• [WHAT THIS TASK INVOLVES] Could you output every line of text from the items below as a JSON list of strings, one string per line and no blank lines? Leave the pictures out.

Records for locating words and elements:
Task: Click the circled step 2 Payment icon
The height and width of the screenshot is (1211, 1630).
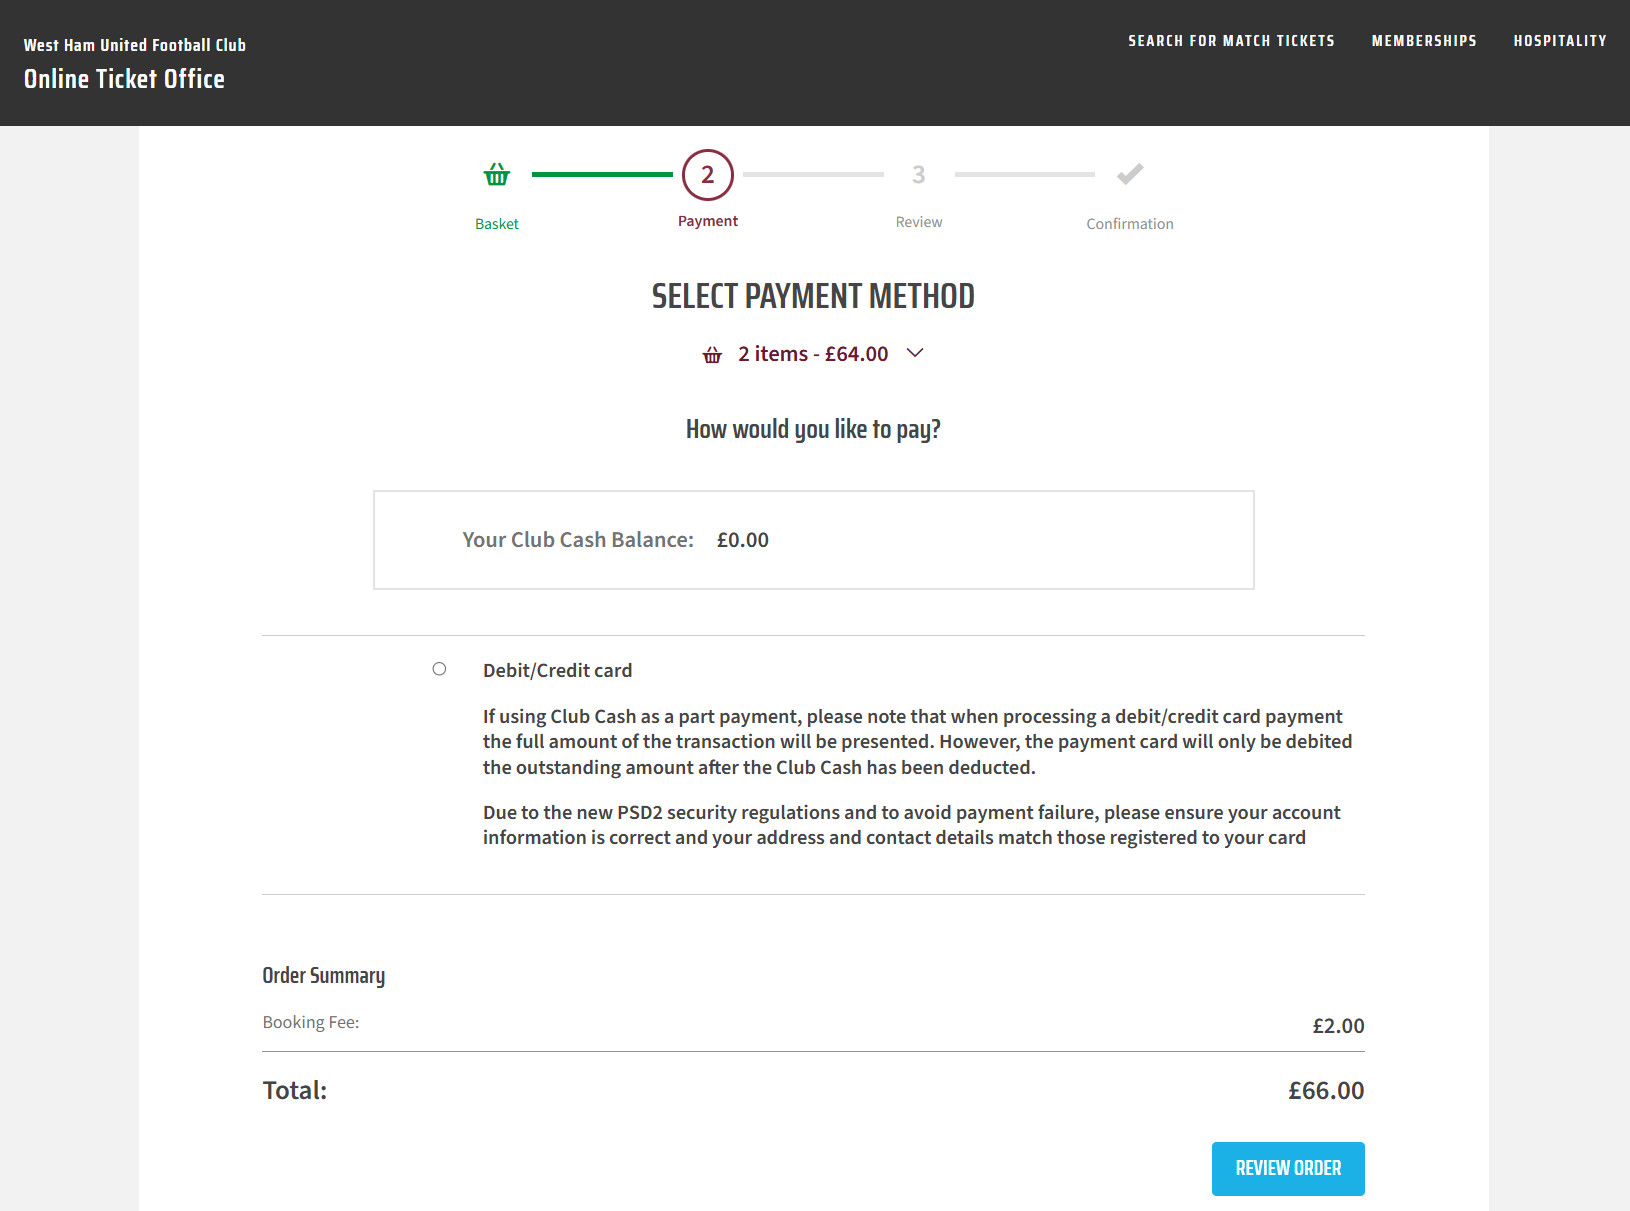Action: click(x=708, y=175)
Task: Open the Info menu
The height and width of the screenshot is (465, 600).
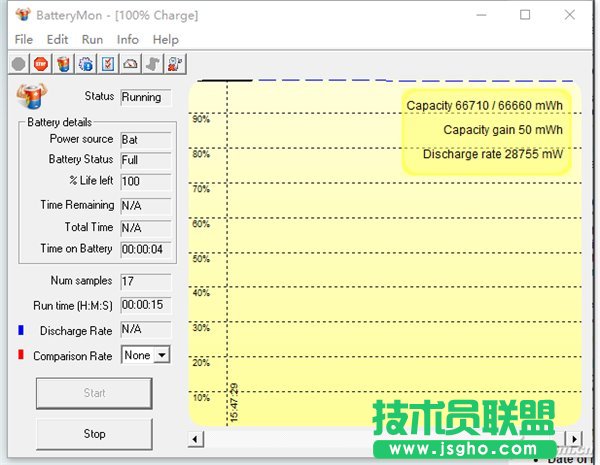Action: (x=128, y=39)
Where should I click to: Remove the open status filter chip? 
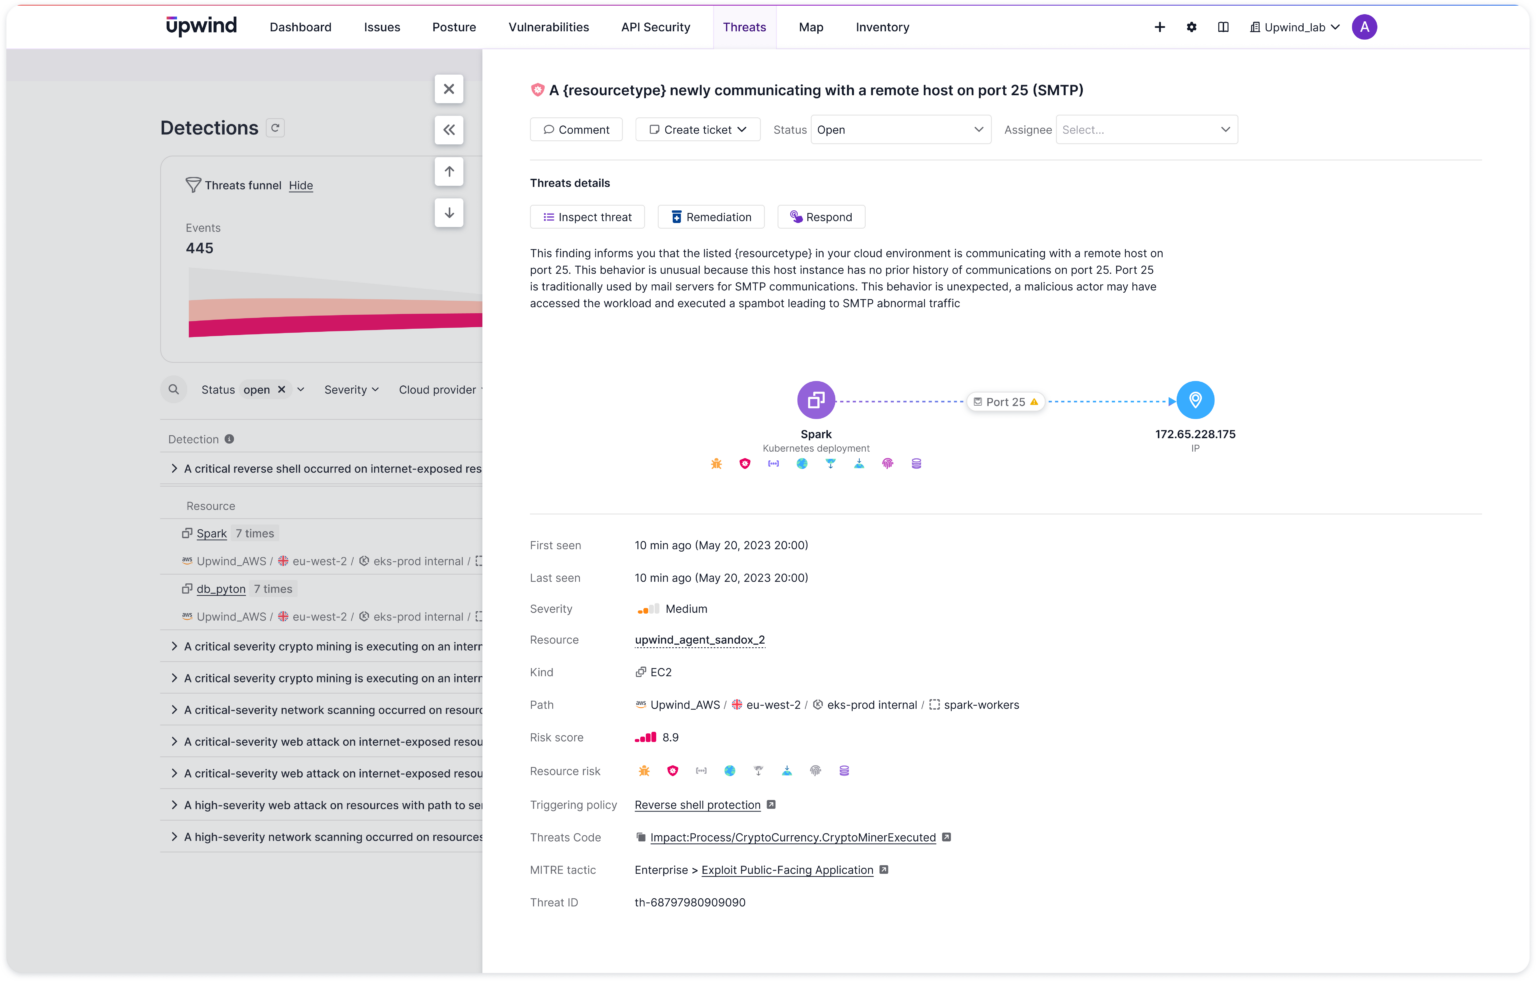[x=281, y=389]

• [THE COMPLETED TASK]
[
  "Task: Click the circled step 2 Payment icon",
  "The height and width of the screenshot is (1211, 1630).",
  "Action: click(x=708, y=175)",
  "Task: Open the Info menu",
  "The height and width of the screenshot is (465, 600).",
  "Action: (x=128, y=39)",
  "Where should I click to: Remove the open status filter chip? ",
  "[x=281, y=389]"
]